I had very little time. I wiped the dagger on the black robes, stuck it in my belt, and ran to the door, open a crack. Peering outside, I saw the hall was empty. So, he had thought he could handle me himself. His misconceptions were his doom. I took one last look back at the still figure on the floor of my cell. Blood was pouring from his throat, and for a moment I swayed, but then the wall of ice slammed in place around me. They had murdered Mother and Father.

Then I turned and dashed down the dark halls of the temple.



I was in a haze of darkness and ice, and all I knew was that I was running, desperately trying to find a way out of the shadowed halls. It was like a nightmare, running through an endless maze, never able to get out, as something nameless pursued me.

Through the cold that had seized my body, I was acutely aware of the direction of the temple, and the direction of the being I most hated. Above all costs I had to get away from it, stay as far away as possible.

Suddenly I emerged into a wider hall, lined with side hallways, the vaulted ceiling stretching up in the gloom. There was flickering light at the end of its vast distance, and my limbs froze. As I got control of them, the cold calculation of my brain told me that running would make me inconspicuous, and the halls were not completely empty. So I crept down the hallways, my nerves tingling, my hand on my dagger.

Somewhere in the warren of hallways I heard footsteps begin, tapping ominously throughout the halls, echoing from a dozen different places. I looked around wildly, searching for the source, but it could have come from any hallway. Panicking, I began to run, my feet thudding into the stone floor in a headlong dash toward the flickering light. The footsteps were getting louder.

I wasn't going to make it to the end of the hall. Taking a chance, I darted down of the side hallways, and ran down it. To either side black doors lined the corridor. I could still hear the footsteps, and they seemed to be following me. I hesitated for a single moment, then I dove for one of the doors. I yanked it open and slipped into darkness. Closing the door, I stood absolutely still, waiting for my eyes to adjust to the lack of light and listening for both the footsteps and for any occupant of the room.
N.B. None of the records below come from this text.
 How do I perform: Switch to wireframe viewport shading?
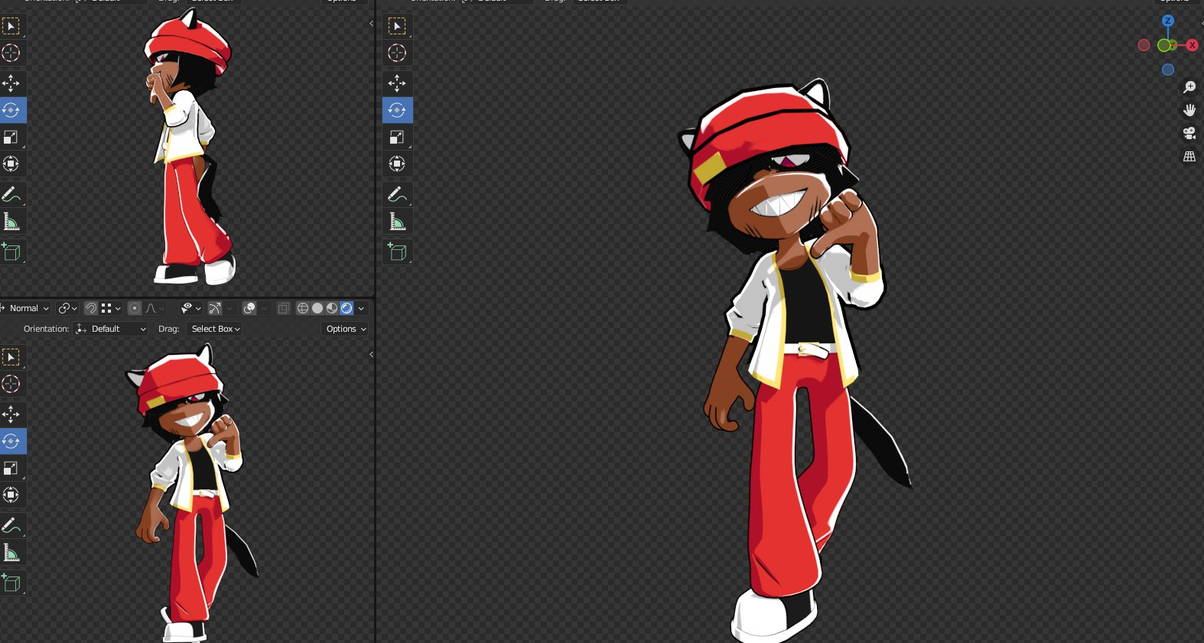303,308
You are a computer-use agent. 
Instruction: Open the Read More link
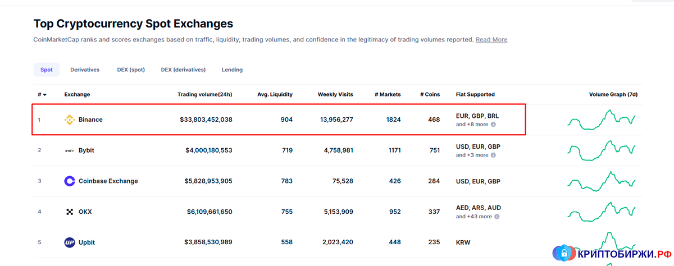(491, 40)
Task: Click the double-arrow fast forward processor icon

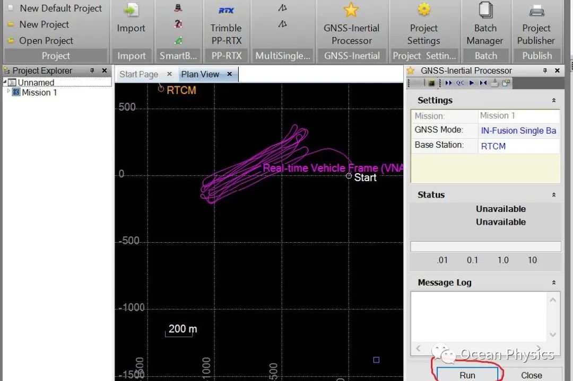Action: click(x=449, y=83)

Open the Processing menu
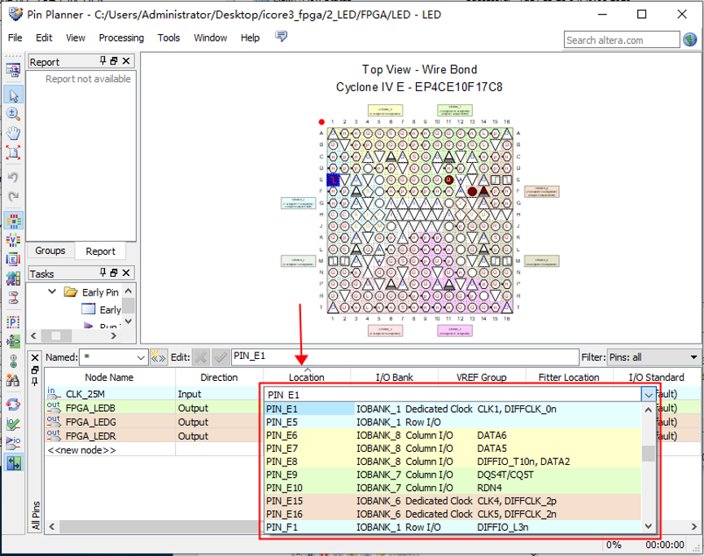point(120,37)
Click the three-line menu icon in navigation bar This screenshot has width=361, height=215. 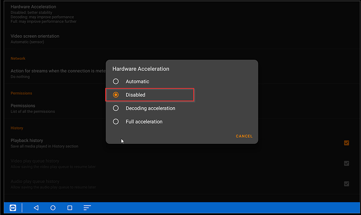point(87,208)
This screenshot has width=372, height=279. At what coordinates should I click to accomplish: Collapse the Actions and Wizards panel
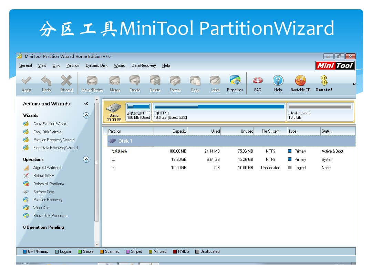tap(86, 104)
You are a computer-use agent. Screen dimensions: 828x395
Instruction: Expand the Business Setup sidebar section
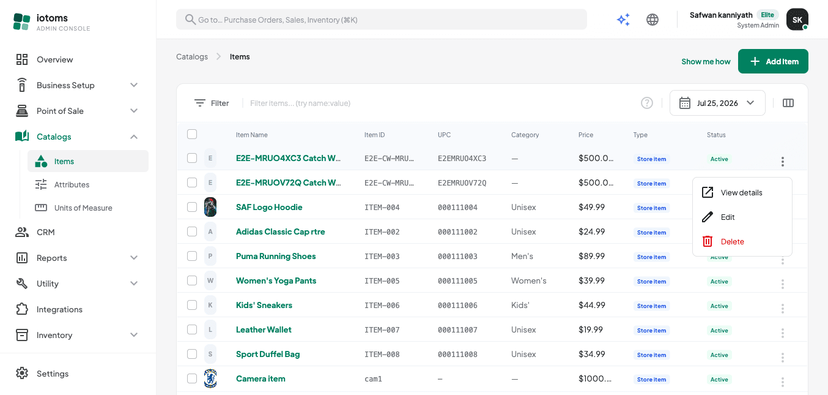coord(78,85)
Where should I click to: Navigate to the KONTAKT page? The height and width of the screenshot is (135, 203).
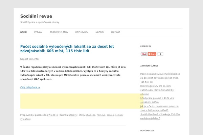[115, 32]
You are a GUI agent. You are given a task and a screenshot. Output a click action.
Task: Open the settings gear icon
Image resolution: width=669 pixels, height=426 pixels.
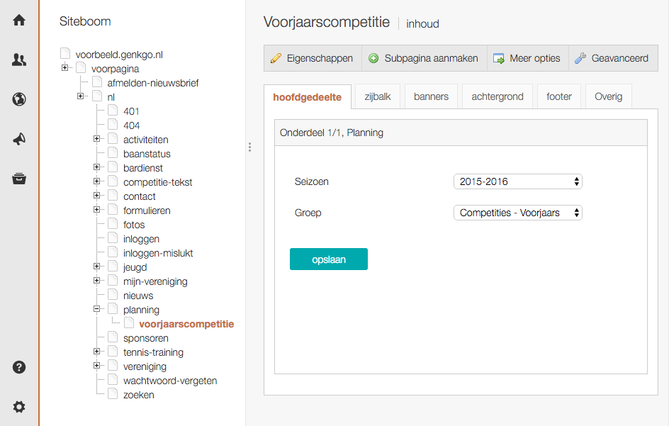[x=19, y=407]
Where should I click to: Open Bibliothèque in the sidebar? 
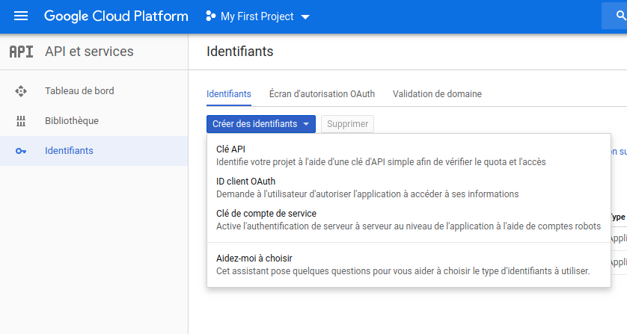pyautogui.click(x=72, y=121)
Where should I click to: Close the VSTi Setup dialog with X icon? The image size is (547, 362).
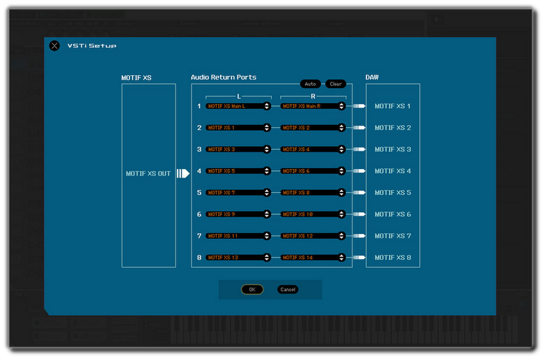coord(55,45)
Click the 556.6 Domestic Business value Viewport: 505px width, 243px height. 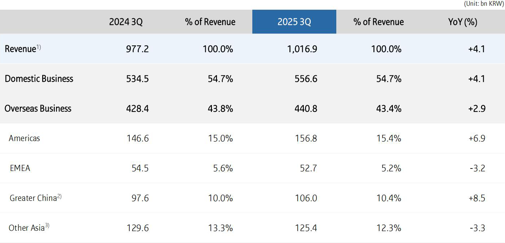(x=306, y=79)
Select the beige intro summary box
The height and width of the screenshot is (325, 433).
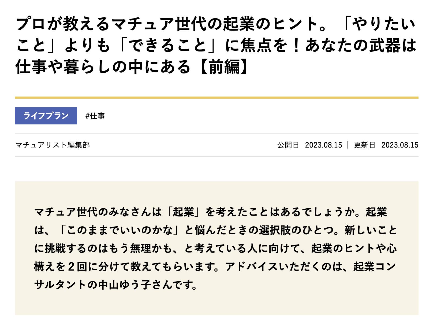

There was no sound in the room, but the footsteps were slowly and gradually fading away. I waited until I could not hear them, and then cautiously opened the door, allowing a sliver of light to fall within.

It was a very small room, and it was, indeed, empty, of any sign of inhabitation. There was only a straw mattress on a frame with no blankets on it, and a small table. There was a bracket on the wall, probably for a torch, but it was unoccupied now.

As I looked around, an idea came to me. A few minutes ago, I had been running headlong down the maze of halls, searching for a way out. But why did I want to get out? A snarl curled my lips. What I wanted was right here: revenge. Unseen, an invisible enemy within the temple, I could kill off Grolims one by one, and no one would know who or what had done it.

I prowled around the room. Obviously, each of the Grolims had sleeping quarters. It wouldn't be too hard to get into their rooms while they were asleep, and if they were up and down this hall, I could get to them easily.

One by one, they would die. One by one, they would pay for the death of my mother and father.